O governo federal desenvolve uma nova plataforma tecnológica para viabilizar a cobrança dos impostos previstos na reforma tributária aprovada pelo Congresso Nacional. O sistema será responsável por operacionalizar o recolhimento do Imposto sobre Bens e Serviços (IBS), que substituirá o ICMS e o ISS, e da Contribuição sobre Bens e Serviços (CBS), que unificará PIS e Cofins.
De acordo com a Receita Federal, a ferramenta será 150 vezes maior que o PIX, com capacidade para processar até 70 bilhões de documentos por ano, uma vez que tratará de informações detalhadas de notas fiscais. Um dos módulos, denominado split payment, permitirá o direcionamento automático dos tributos aos cofres da União, estados e municípios, com o objetivo de reduzir a sonegação.
O projeto já está em fase de testes com cerca de 500 empresas e deve entrar em operação em 2026, ainda sem cobrança efetiva. A partir de 2027, a CBS passará a ser recolhida pelo novo sistema, inicialmente em transações entre empresas. Entre 2029 e 2032 ocorrerá a transição do ICMS e do ISS para o IBS.

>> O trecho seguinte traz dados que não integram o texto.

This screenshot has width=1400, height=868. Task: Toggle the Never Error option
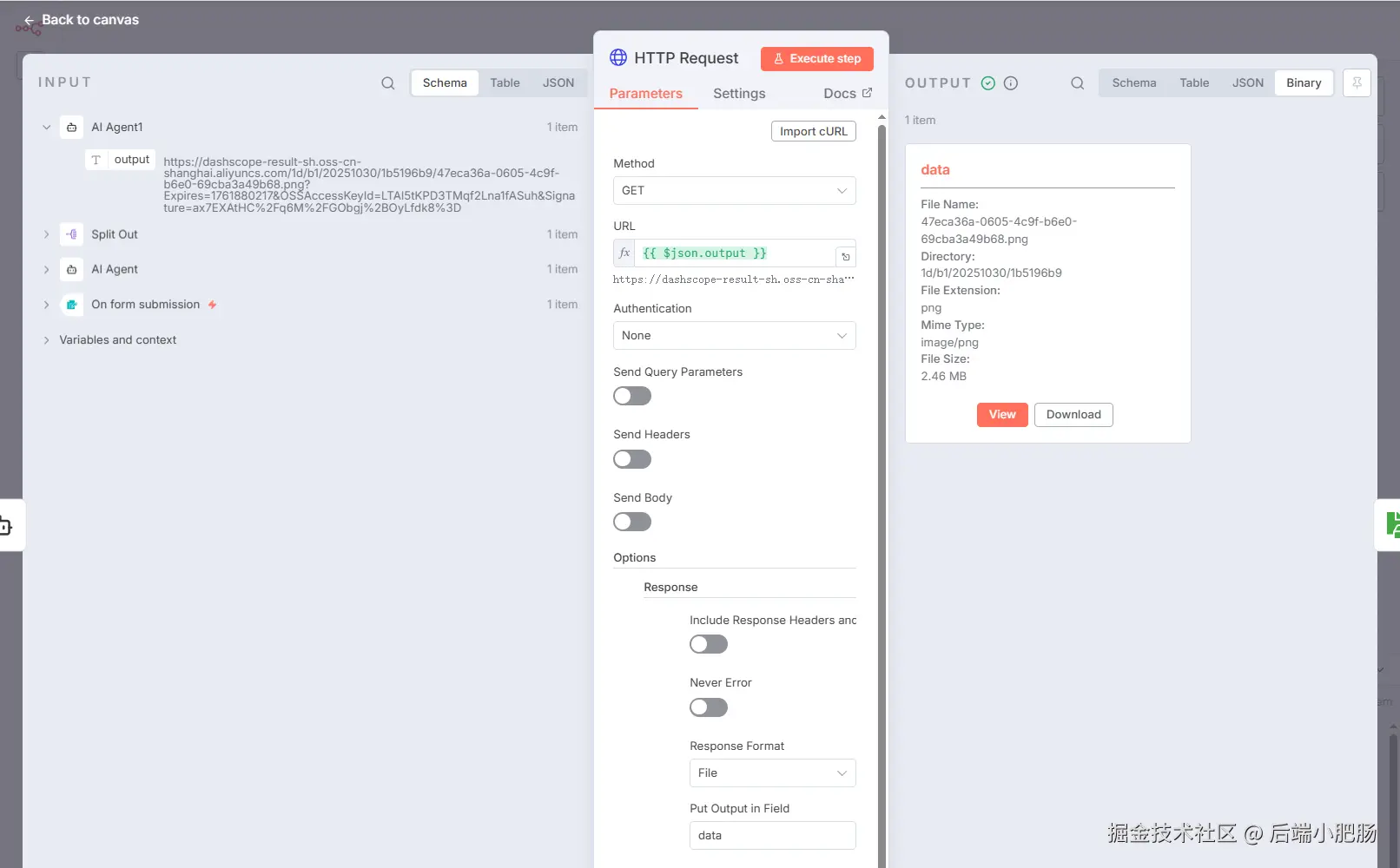tap(709, 707)
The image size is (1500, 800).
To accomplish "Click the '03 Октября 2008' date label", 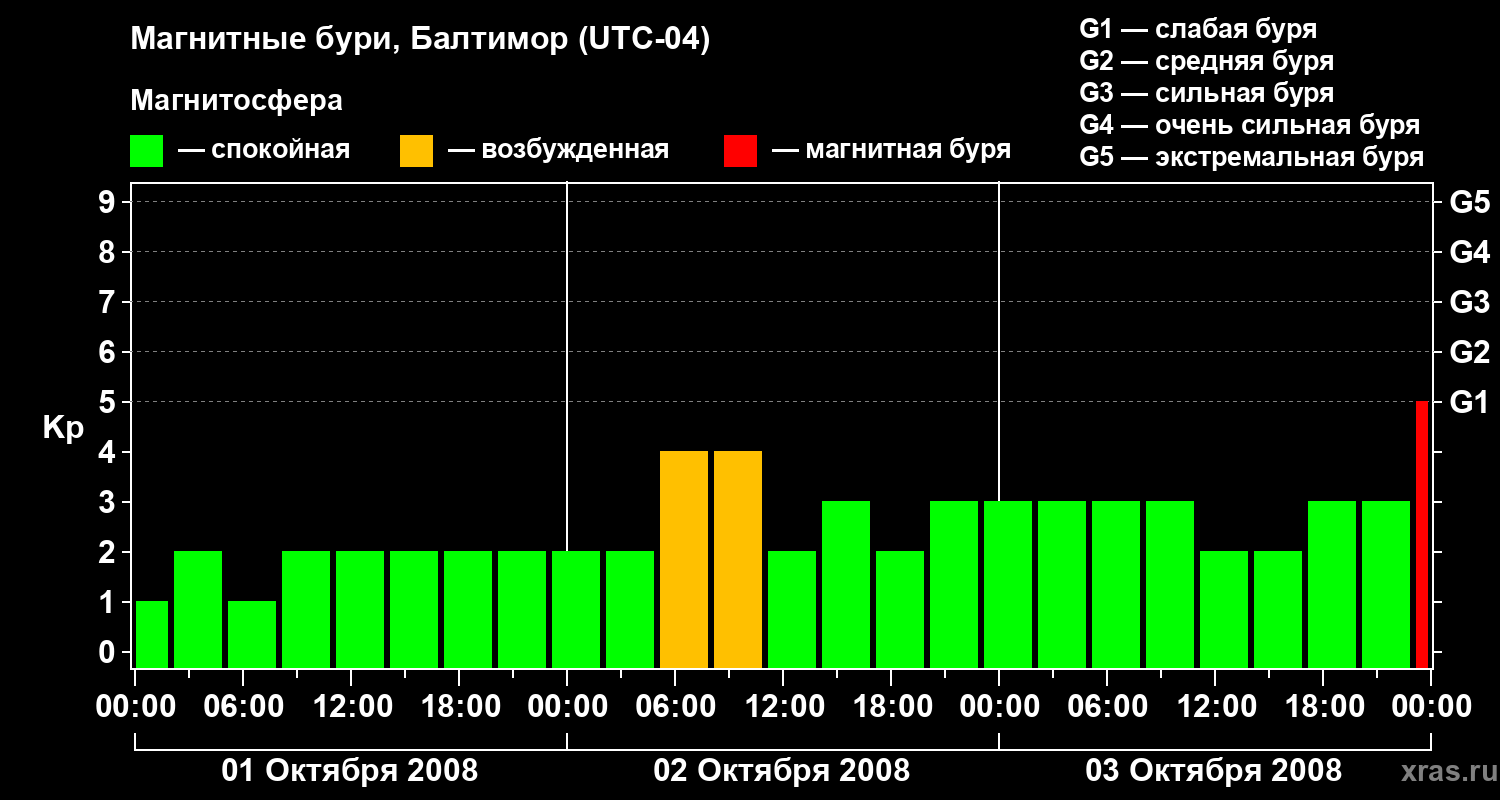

Além de garantir o repasse imediato dos tributos, a plataforma também será responsável pelo cálculo e devolução de créditos tributários na cadeia produtiva e pela implementação do cashback previsto na reforma. Haverá devolução de parte dos impostos para famílias de baixa renda inscritas no Cadastro Único, além de descontos automáticos em contas de serviços essenciais como água, luz e gás.
Segundo a Receita, a expectativa é de que a sonegação fiscal seja reduzida de forma significativa, com aumento potencial de arrecadação entre R$ 400 bilhões e R$ 500 bilhões por ano. O sistema também deve diminuir erros de cálculo por meio de ferramentas de conferência automática das notas fiscais emitidas pelas empresas.